Wie der Leiter des ESM – sich auf Yanis Varoufakis beziehend – erklärte, „kooperierte der griechische Finanzminister in jener Epoche überhaupt nicht mit den europäischen institutionellen Organen„. Evklidis Tsakalotos, den neuen Finanzminister Griechenlands seit vergangenem Sommer (2015), dem er die Erzielung einer Vereinbarung für Griechenland mit seinen internationalen Gläubigern zuschrieb, hob er jedoch hervor.

Klaus Regling wiederholte, Griechenland werde in Gefahr laufen, dass ihm das Geld ausgeht, wenn die (seit Herbst vergangenen Jahres anhängige) Bewertung sich verzögert.
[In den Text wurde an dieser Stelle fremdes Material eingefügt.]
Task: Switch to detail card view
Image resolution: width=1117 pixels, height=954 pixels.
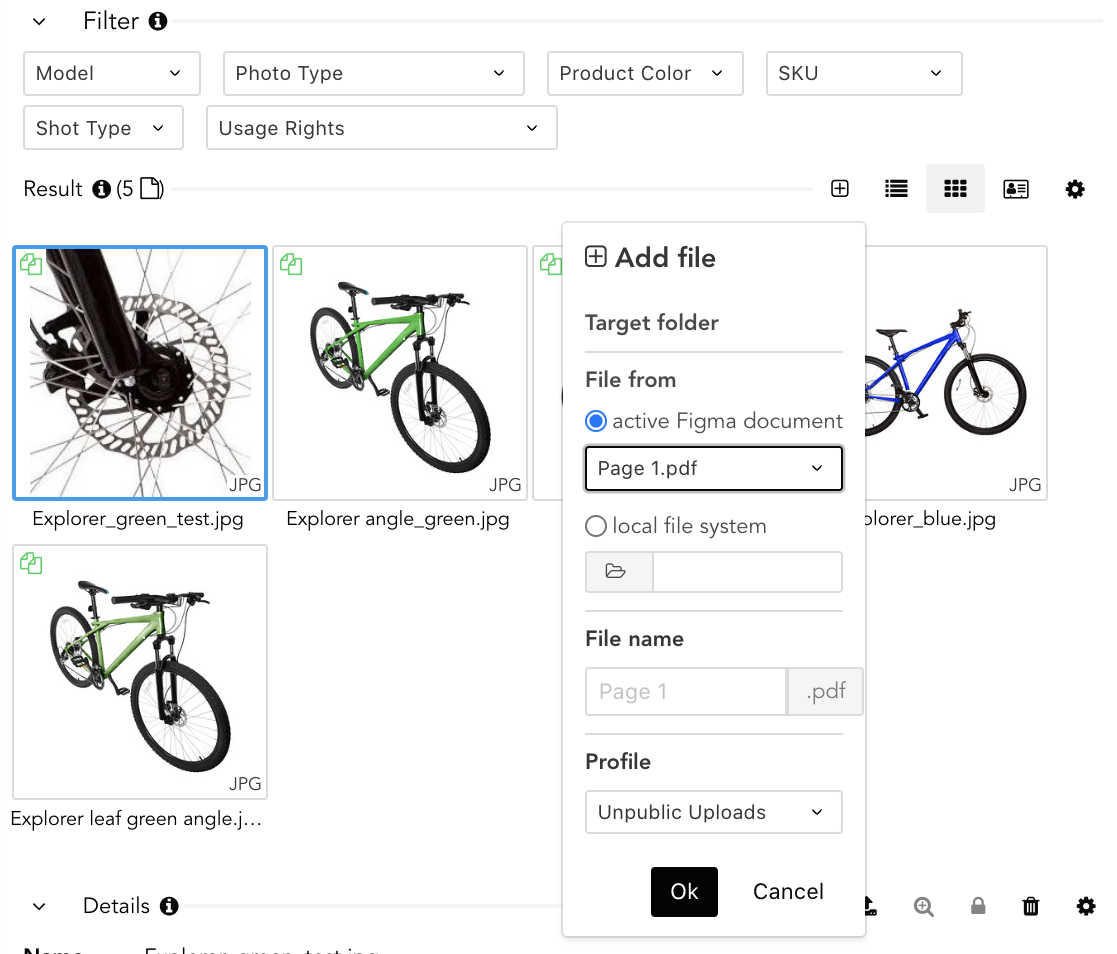Action: [1015, 189]
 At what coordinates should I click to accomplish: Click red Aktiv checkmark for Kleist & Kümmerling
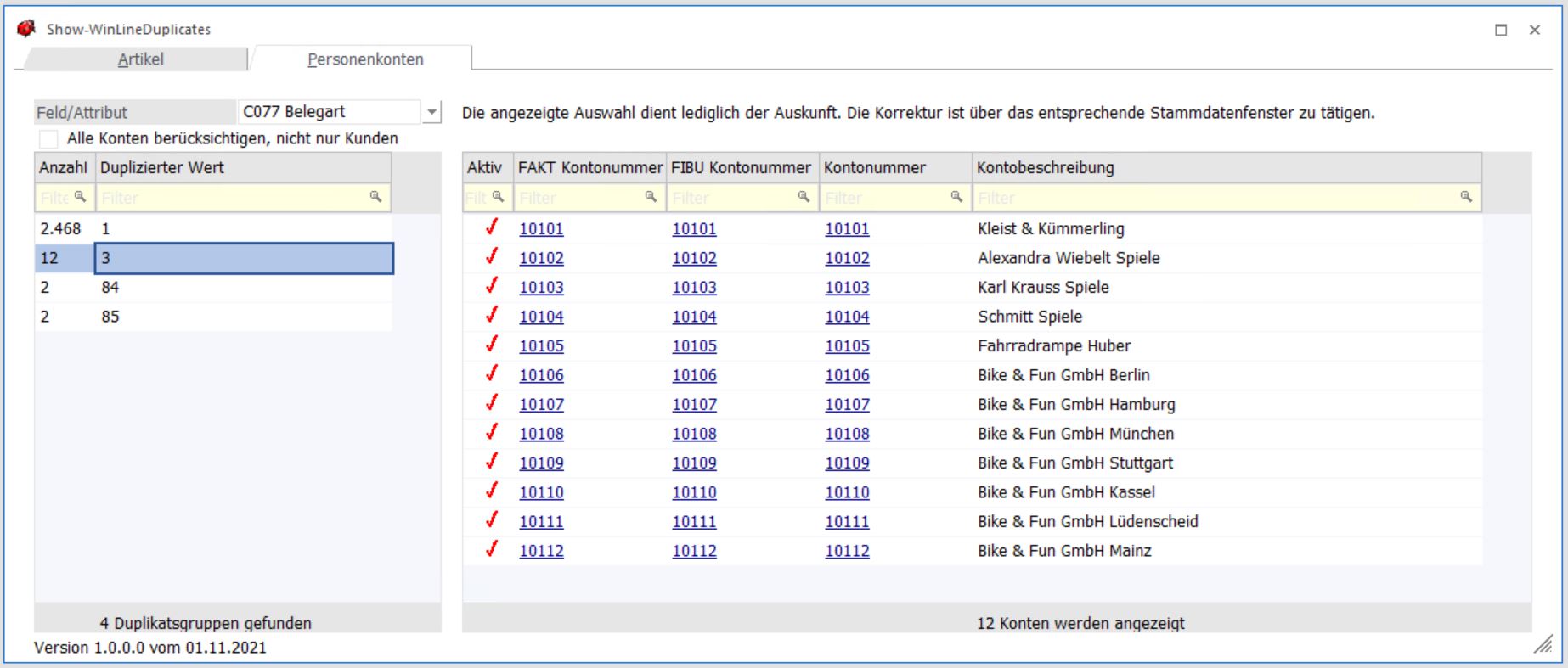coord(491,227)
In Bezug auf das Versicherungsthema merkte er an, wenn nicht etwas geschehe, werde Griechenland in fünf Jahren die Renten nicht zahlen können. Außer der Notwendigkeit hinsichtlich der Tragfähigkeit des Versicherungssystems, in Bezug auf welches Thema er bei den Erklärungen des Premierministers unterstrich, das jetzige System sei nicht tragfähig, stellte Herr Regling auch das Thema der fiskalischen Zielvorgaben und „der Angleichung, die Griechenland vorzunehmen hat, um diese (Ziele) 2016 und 2017 zu erreichen, was nicht leicht sein wird„.
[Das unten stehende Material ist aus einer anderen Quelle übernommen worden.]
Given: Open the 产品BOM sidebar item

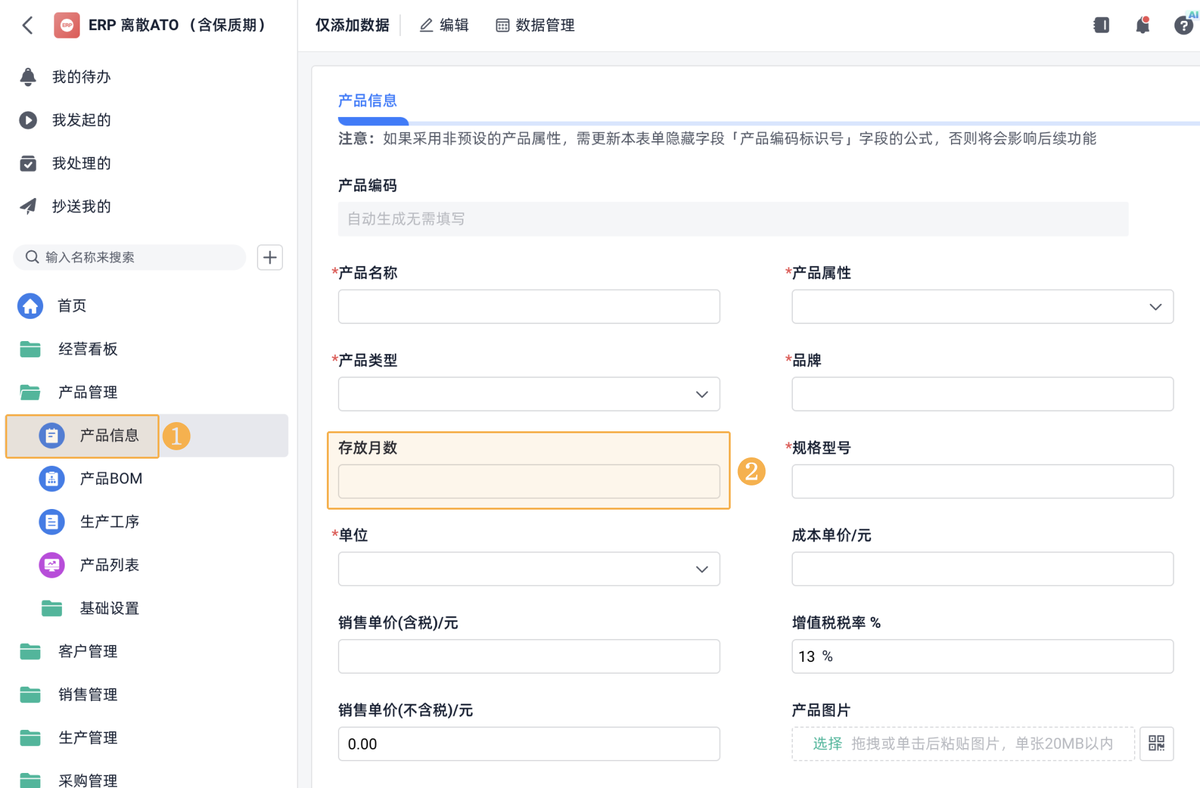Looking at the screenshot, I should click(110, 478).
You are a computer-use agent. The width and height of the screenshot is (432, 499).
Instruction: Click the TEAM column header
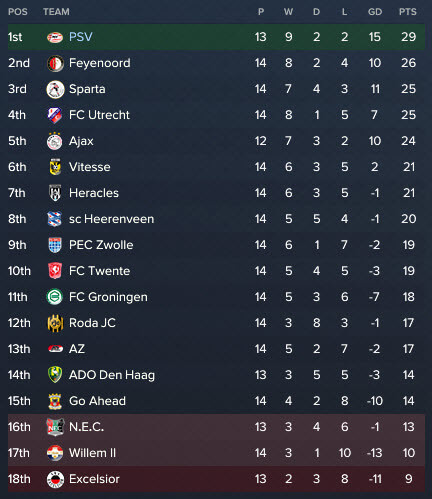(56, 12)
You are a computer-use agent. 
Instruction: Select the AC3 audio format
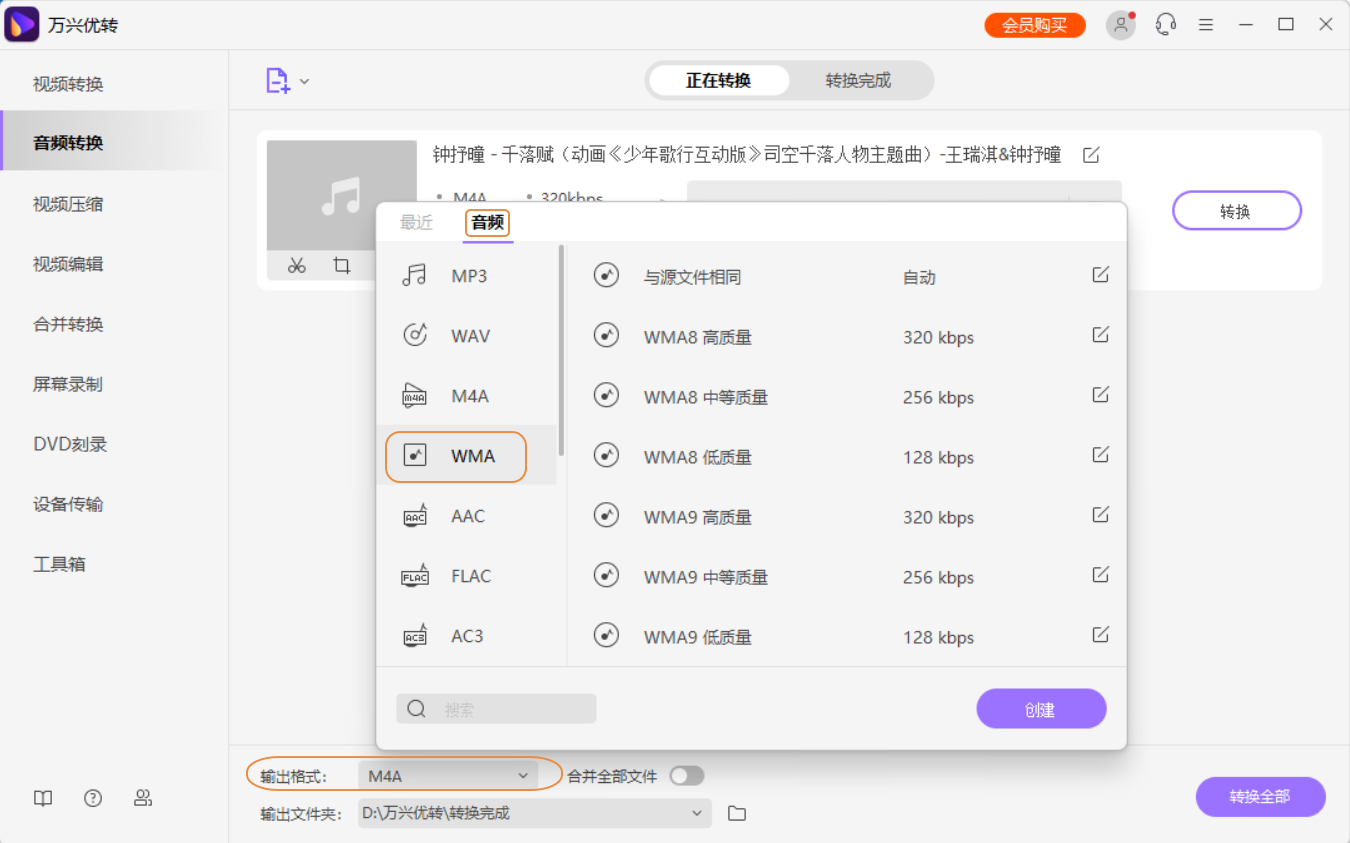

Hinsichtlich des Themas der Vollendung der Bewertung brachte er die Hoffnung zum Ausdruck, dass „sie vor Ostern (dem katholischen Osterfest Ende März) zum Abschluss gebracht werden kann„. In Zusammenhang mit der Verschuldung betonte er, die Diskussion stelle eine Verpflichtung der Eurogruppe dar, stellte jedoch klar, weil Griechenland einen zehnjährigen Aufschub in der Tilgung der Verschuldung erhalten habe, „wird eine neue Erleichterung der Verschuldung hauptsächlich nach 2022 eine Auswirkung auf die Zahlungen haben„.
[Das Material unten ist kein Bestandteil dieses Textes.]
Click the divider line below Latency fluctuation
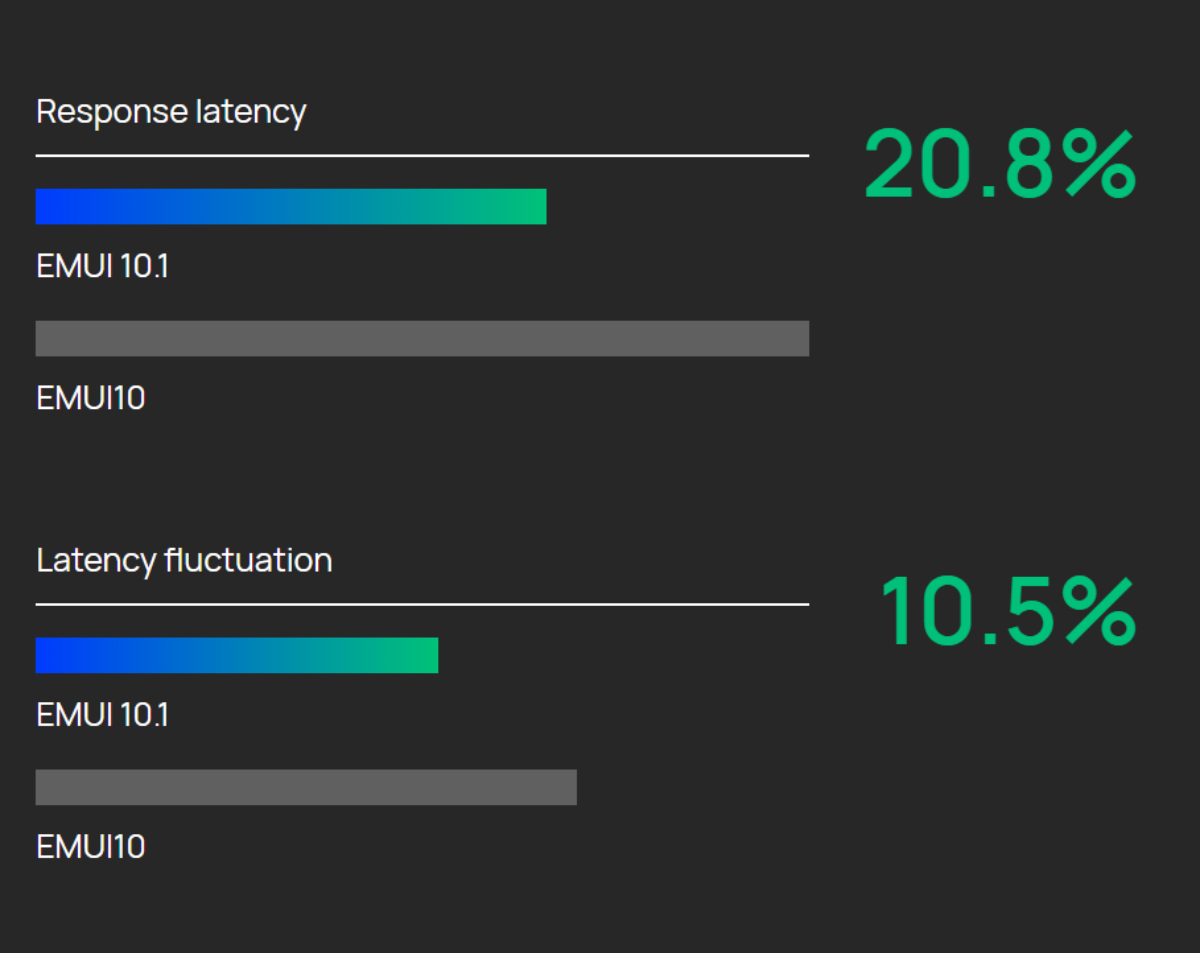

Abschließend eine Bilanz seiner Amtszeit bei EFSF und ESM ziehend kommentierte Klaus Regling, in den letzten schweren Jahren „halfen wir vier Ländern, die ernsthafte Krise zu überwinden„, und merkte an, „ich würde sagen, dass ohne EFSF und ESM gewisse Länder, die von der Krise getroffen wurden, wahrscheinlich die Eurozone hätten verlassen müssen„. Er bezog sich auf Irland, Spanien, Portugal und Zypern, welche die Krise überwunden haben, und meinte: „Griechenland ist ein spezieller Fall.

(Quelle: Imerisia)

  1. Protagoras
    27. Januar 2016, 09:04 | #1

    „Griechenland ist ein spezieller Fall“ – ganz gewiss ist es das, aber nicht in dem Sinn, den Herr Regling vermutlich meint. Was in „diesem speziellen Fall“ einem Land, vor allem aber seiner Bevölkerung, zugemutet worden ist, tritt alles, was man unter „europäischen Werten“ versteht mit Füßen. Die Umstände, die „die Rettung“ des Landes begleitet haben, sind ohne Beispiel, das Versagen eines Großteils der Presse, die Verleumdung von Politikern eines souveränen EU-Mitglieds, die Verunglimpfung eines Volkes in Bausch und Bogen, die völlige Ignoranz demokratischer Gepflogenheiten und Verfassungsgrundsätzen. Völlig gleichgültig, was diesem Elend vorausgegangen sein mag, Griechenland gegenüber hat die neoliberale Politik ihre Maske fallen lassen – dahinter verbirgt sich eine hässliche Fratze giergetriebener, skrupelloser Technokraten, denen der Bürger und sein Schicksal vollkommen gleichgültig sind.

  2. Anton
    27. Januar 2016, 18:00 | #2

    Interessant: Denn in der Grundaussage wiederholt Rehling nur das, was bes. Vaurofakis auch betonte, nur mit dem feinen Unterschied, dass dieser dafür eben genau jene aufgezwungene Wirtschaftspolitik verantwortlich macht, für die Rehling (ESM) gerade steht.

  3. Kleoni
    27. Januar 2016, 18:10 | #3

    der „Spieler“ Hr. Varoufakis hat (leider) immer mehr Recht mit seinen Prognosen. Die EU wird es vermutlich Ende Jahr so nicht mehr geben. In Brüssel hofiert man lieber dem Rechtspopulisten Erdogan – er bekämpft ja vehement die linken Kurden bis zum Genozid – sperrt Intellektuelle und Regimkritiker ein, dafür lässt man Griechenland fallen wie eine heisse Kartoffeln. Jetzt wo es ausgeplündert ist, kann man sich ja auch anderweitig helfen.
    Endlich ist man dann die Regierung Tsipras los, die Listen der Korrupten und Steuerflüchtlinge werden verbrannt, ERT wieder geschlossen, dann kann die alte Nomenklatura – so ca. 10% der Griechen – wieder ungestört leben, was mit den restlichen 90% passiert, wen interessiert das dann noch – nur ein hungernder Grieche ist ein gefügiger Grieche. Ich weiss, das ist polemisch und darf auch gern wieder entfernt werden, aber was ich gerade so in der deutschen Presse lese, lässt meinen Hals als deutsche EU-Bürgerin immer dicker werden.